In "The Comet," a tail of a passing comet sweeps through New York City and nearly kills all the people with deadly gasses. Jim, a young black father and husband who was employed as a message courier for a bank, had been sent to look for lost records in an old neglected basement vault, and, thus, escaped exposure.4 The other survivor was Julia, a young white woman from a wealthy family, who had been sealed in a darkroom developing photographs.5 After they discover each other, they team up to look for their loved ones. Discovering some of their loved ones dead and others missing, and seeing no others, they begin to fear that they are the lone survivors. They retreat to the roof of Julia’s father’s tall business building to shoot off emergency flares; eventually, they come to believe they are the only humans alive on earth.
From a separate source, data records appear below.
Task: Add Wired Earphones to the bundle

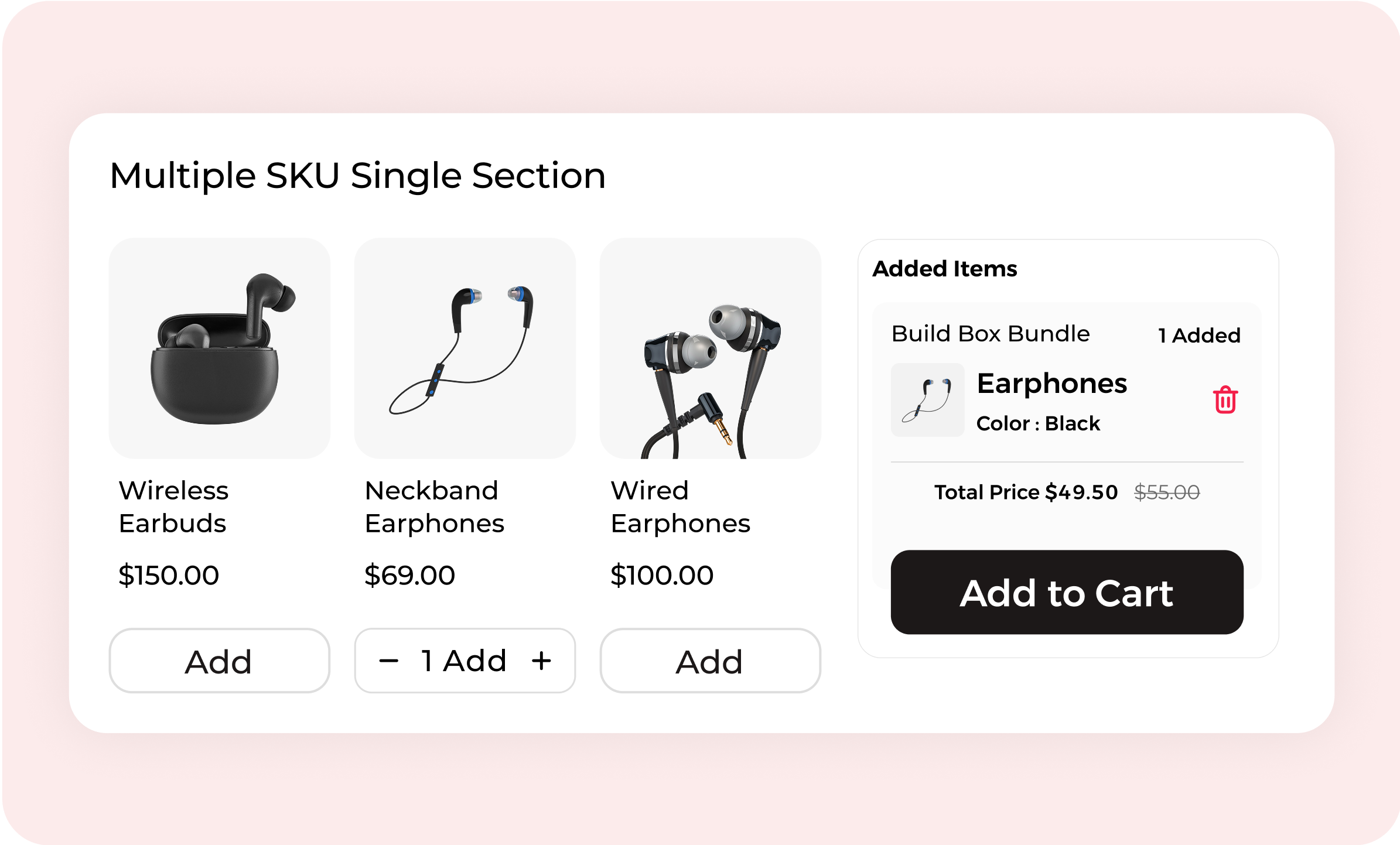Action: click(x=710, y=661)
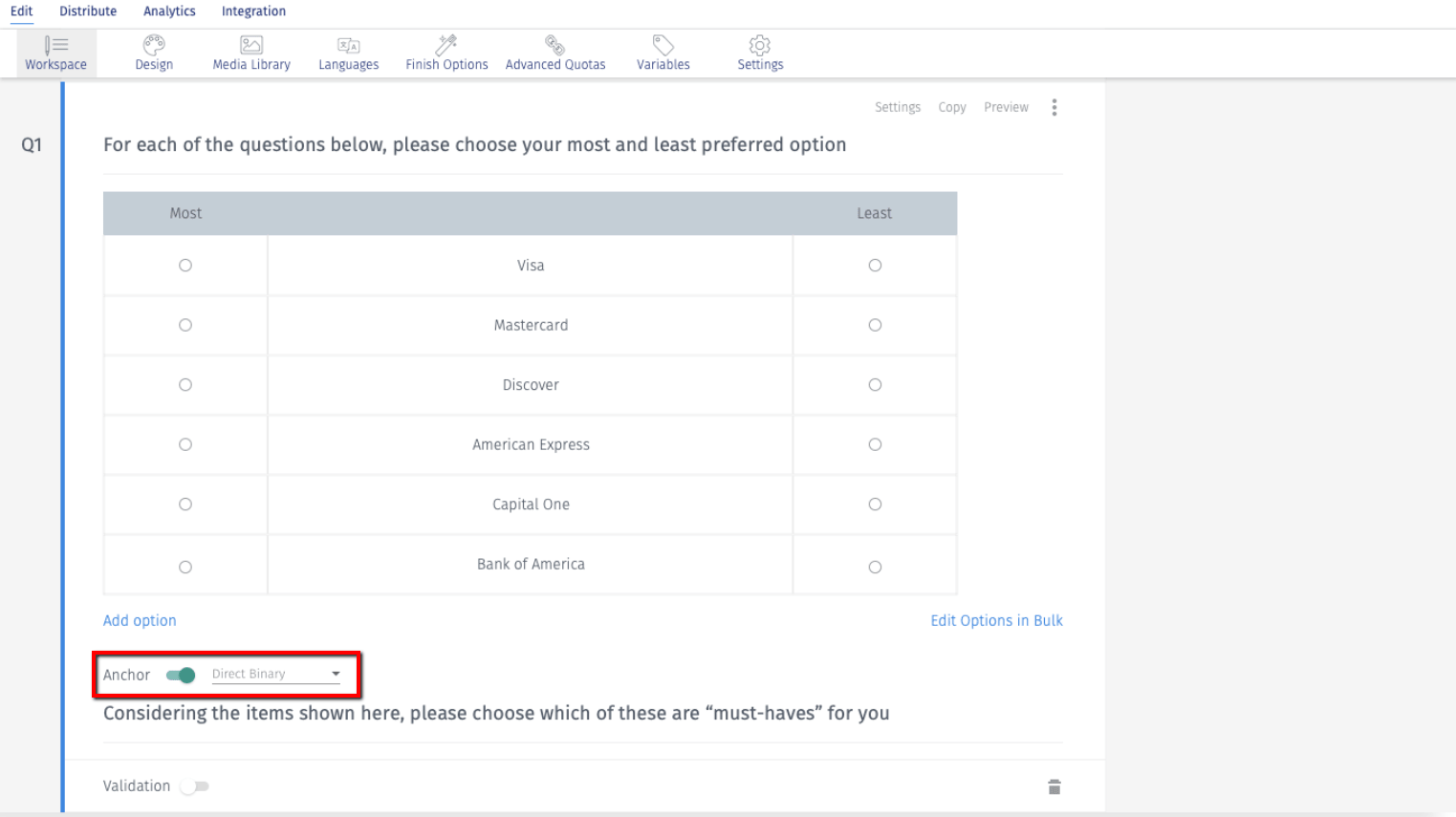Delete question using the trash icon
The image size is (1456, 817).
[x=1054, y=785]
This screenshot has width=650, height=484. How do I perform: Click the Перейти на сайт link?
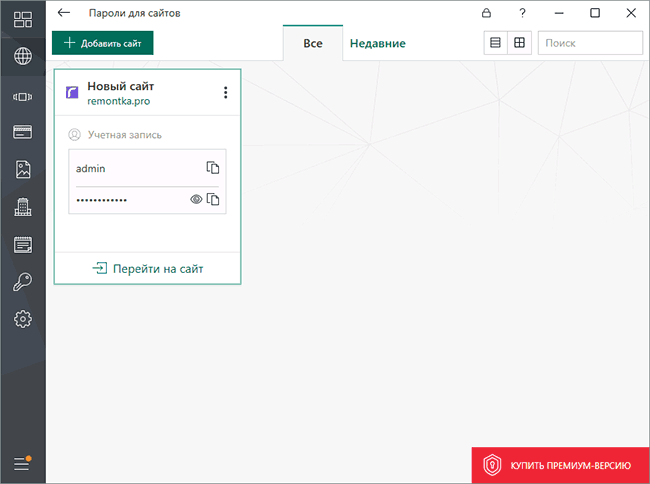(x=148, y=269)
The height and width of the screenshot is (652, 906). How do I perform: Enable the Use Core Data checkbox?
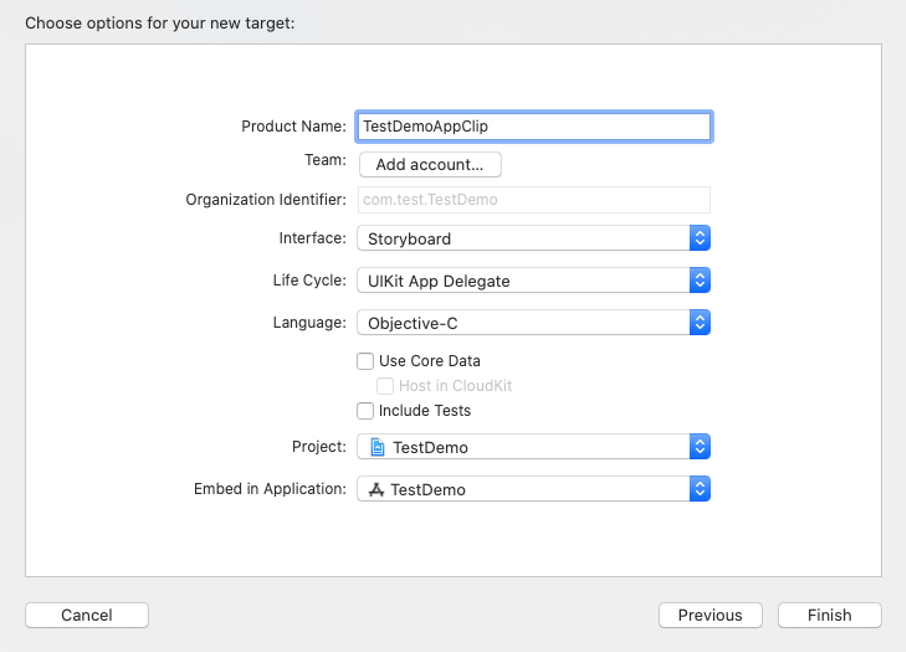[x=366, y=361]
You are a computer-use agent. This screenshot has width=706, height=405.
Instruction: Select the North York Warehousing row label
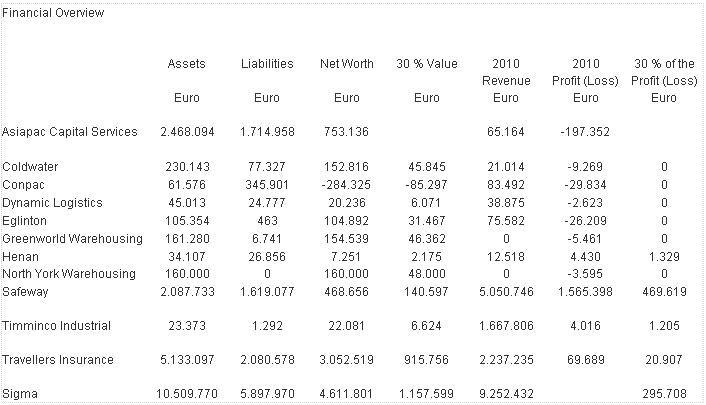click(69, 274)
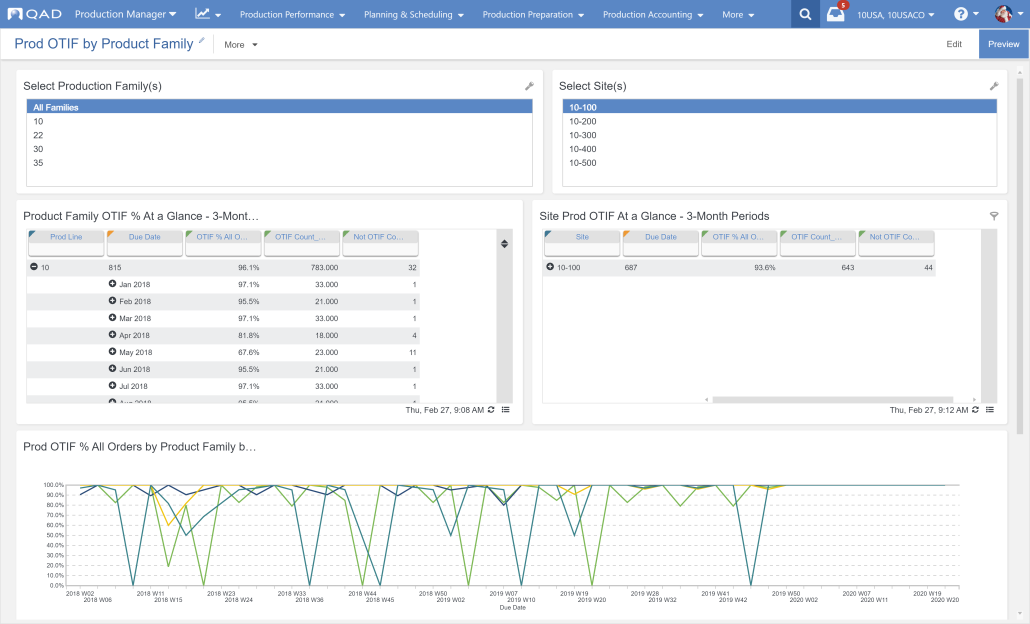Open the user avatar menu
This screenshot has width=1030, height=624.
pyautogui.click(x=1003, y=14)
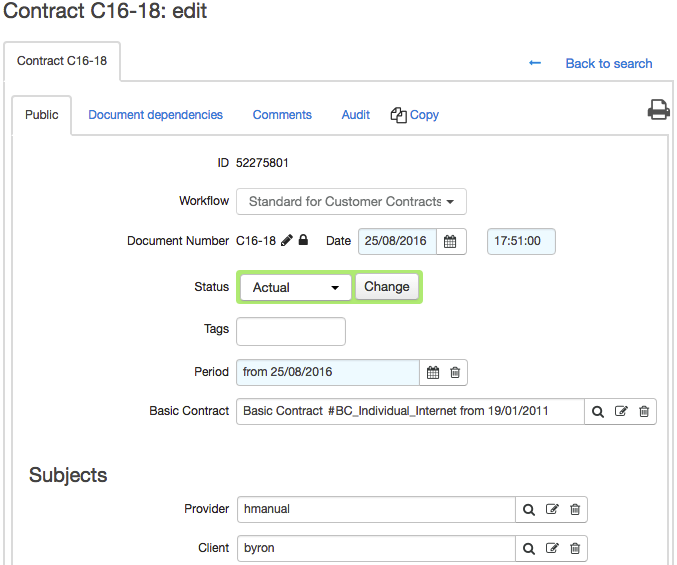Search for a Provider
677x565 pixels.
[x=529, y=510]
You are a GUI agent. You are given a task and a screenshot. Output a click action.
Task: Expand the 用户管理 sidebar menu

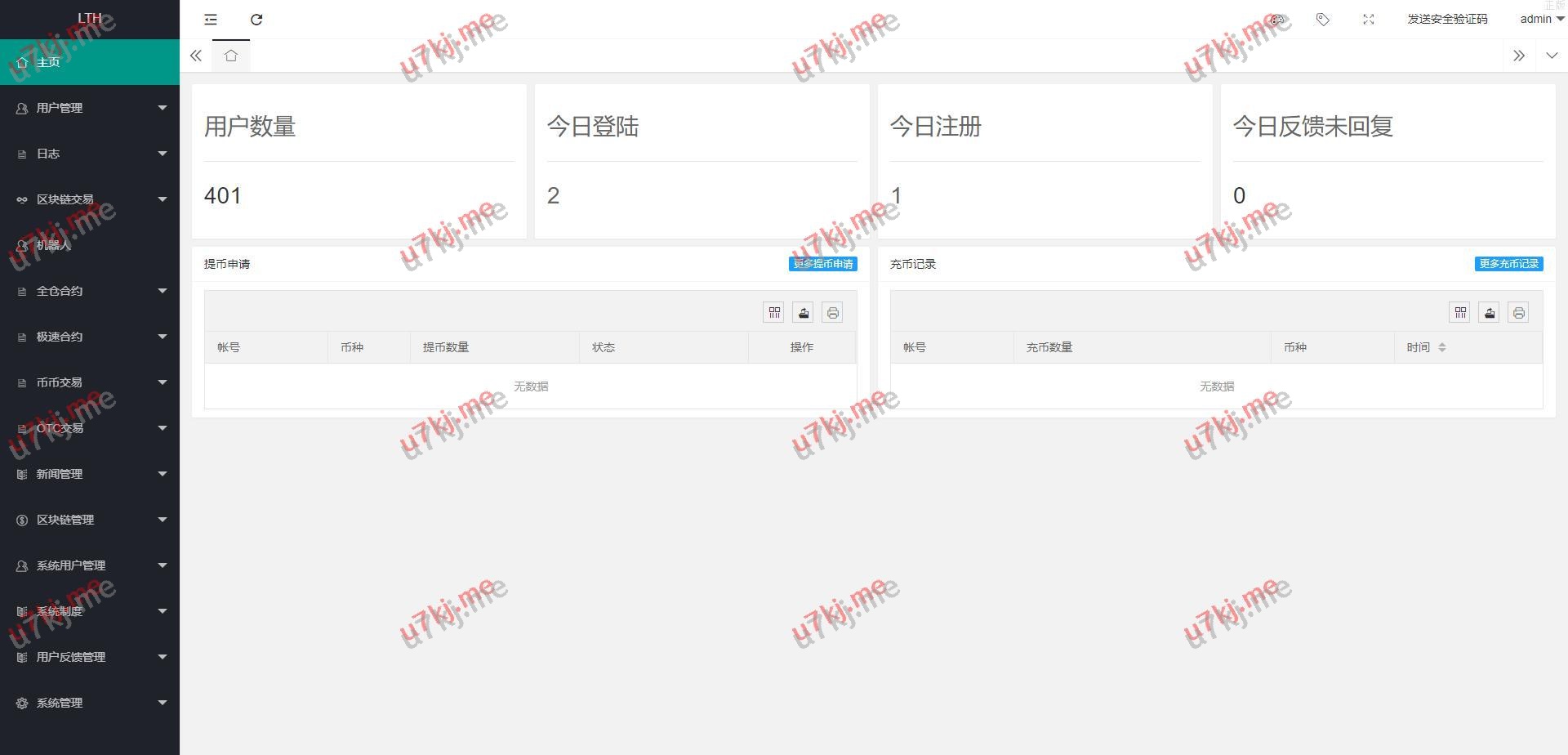[x=90, y=108]
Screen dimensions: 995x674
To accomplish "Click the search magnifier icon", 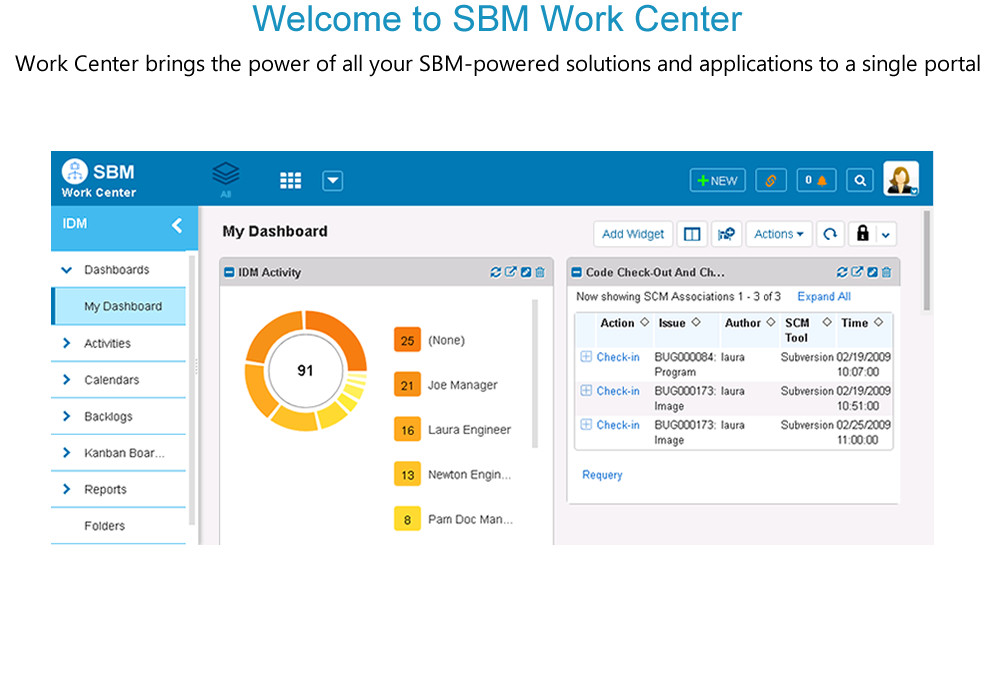I will (859, 180).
Afraid, numb from the loss of their families, and astounded at the loss of human life surrounding them, they reflect on the depth of their common plight. Almost literally having been passed through "fire," they are (re)born into a new world:

the two . . . looked upon the horror of the world, slowly, gradually, the sense of all-enveloping death deserted them. They seemed to move in a world silent and asleep, not dead. They moved in quiet reverence, lest somehow they wake these sleeping forms who had, at last, found peace. They moved in some solemn, world-wide Friedhof, above which some mighty arm had waved its magic wand. All nature slept until—until, and quick with the same startling thought, they looked into each other’s eyes—he, ashen, and she, crimson, with unspoken thought. To both, the vision of a mighty beauty—of vast, unspoken things, swelled in their Souls.6

Friedhof and potential lay unlimited before them. The fire from the sky had descended, and with the death of humanity—"who had, at last, found peace"—the old social order of "race" and class had burnt away. Death, always a "leveler," was now a "revealer."7 "Human distinctions now seeming "foolish," they see each other with new eyes.8 Julia, in high Wagnerian drama, experiences epiphany:

A vision of the world had risen before her. Slowly the mighty prophecy of her destiny overwhelmed her. Above the dead past hovered the Angel of Annunciation. She was no mere woman. She was neither high nor low, white nor black, rich nor poor. She was primal woman; mighty mother of all men to come and Bride of Life. She looked upon the man beside her and forgot all else but his manhood, his strong, vigorous manhood—his sorrow and sacrifice. She saw him glorified. He was no longer a thing apart, a creature below, a strange outcast of another clime and blood, but her Brother Humanity incarnate, Son of God and great All-Father of the race to be..9

Staring off into the sky, Jim sees, in yet another sensational celestial event, a metaphor for the lifting of the Veil that has shadowed his life, and experiences his own epiphany:10

Dark-purple clouds lay banked and billowed in the west. Behind them and all around, the heavens glowed in dim, weird radiance that suffered the darkening world and made almost a minor music. Suddenly, as though gathered back in some vast hand, the great cloud curtain fell away. Low on the horizon lay a long, white star—mystic, wonderful! And from it flew upward to the pole, like some wan bridal veil, a pale, wide sheet of flame that lighted all the world and dimmed the stars.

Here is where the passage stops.